Warning: This story contains spoilers from Sunday’s episode of “Big Little Lies.”
No one knows what’s troubling Bonnie Carlson. One of “Big Little Lies”’ infamous “Monterey Five” — a group of affluent women trying to cover up details of their involvement in the killing of one of their husbands at a gala school fundraiser — the guilt-ridden Bonnie (Zoë Kravitz) has been withdrawn since the incident, distancing herself from friends and family. Her husband Nathan fears he is losing her. Her friend Madeline asks if she’s on drugs. Others in her circle are mystified and concerned.
But Bonnie’s mother Elizabeth, who drops in for an unexpected visit in Sunday night’s episode, bluntly offers her thoughts about what’s at the root of the problem: Bonnie is a black woman living in a white community that doesn’t appreciate or respect her.
“You’re surrounded by people who don’t get you,” Elizabeth, played by Crystal Fox, tells Bonnie. “They don’t look like you. I haven’t seen one other black person since I’ve been here. Is that why you’re here? We all know how fond you are of your walls.”
Elizabeth’s view could also be applied to the team behind “Big Little Lies.” When it comes to black people and others who aren’t white, they don’t get it.
The scene between Bonnie and her mother is one of the most surprising moments in the new season of “Big Little Lies.” While the Emmy-winning drama, headed by Reese Witherspoon, Nicole Kidman, Shailene Woodley and Laura Dern, scored mightily with both critics and audiences in its first season, some observers noted that the series, with its predominantly white cast and upper-middle-class suburban setting, conspicuously steered clear of mentioning Bonnie’s ethnicity.
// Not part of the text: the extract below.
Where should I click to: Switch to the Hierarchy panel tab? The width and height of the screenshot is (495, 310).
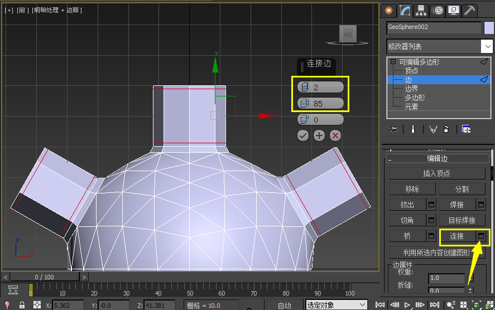point(421,10)
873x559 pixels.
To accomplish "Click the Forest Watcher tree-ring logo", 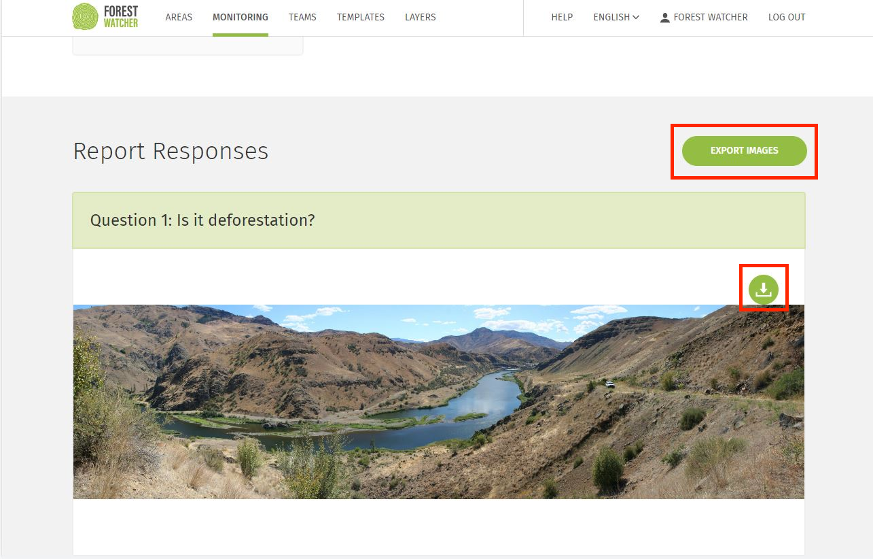I will click(x=85, y=16).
Others argued that Bonnie, a yoga instructor with braids and tattoos, was often sidelined from the main action and was less defined than her white counterparts — nor was her daughter, Skye (Chloe Coleman), seen as much as their children. The only other significant person of color in Season 1 was Det. Adrienne Quinlan (Merrin Dungey), the lead investigator in the death of Perry Wright (Alexander Skarsgard), the abusive husband of Kidman’s Celeste Wright.
The near-total absence of diversity even seemed to frustrate Kravitz, who said in a Rolling Stone interview last year that she had tried to get the producers to deal with the cultural differences of the characters. “It didn’t work out,” she said in the interview. “People are scared to go there. [But] if we’re making art and trying to dissect the human condition, let’s really do that.”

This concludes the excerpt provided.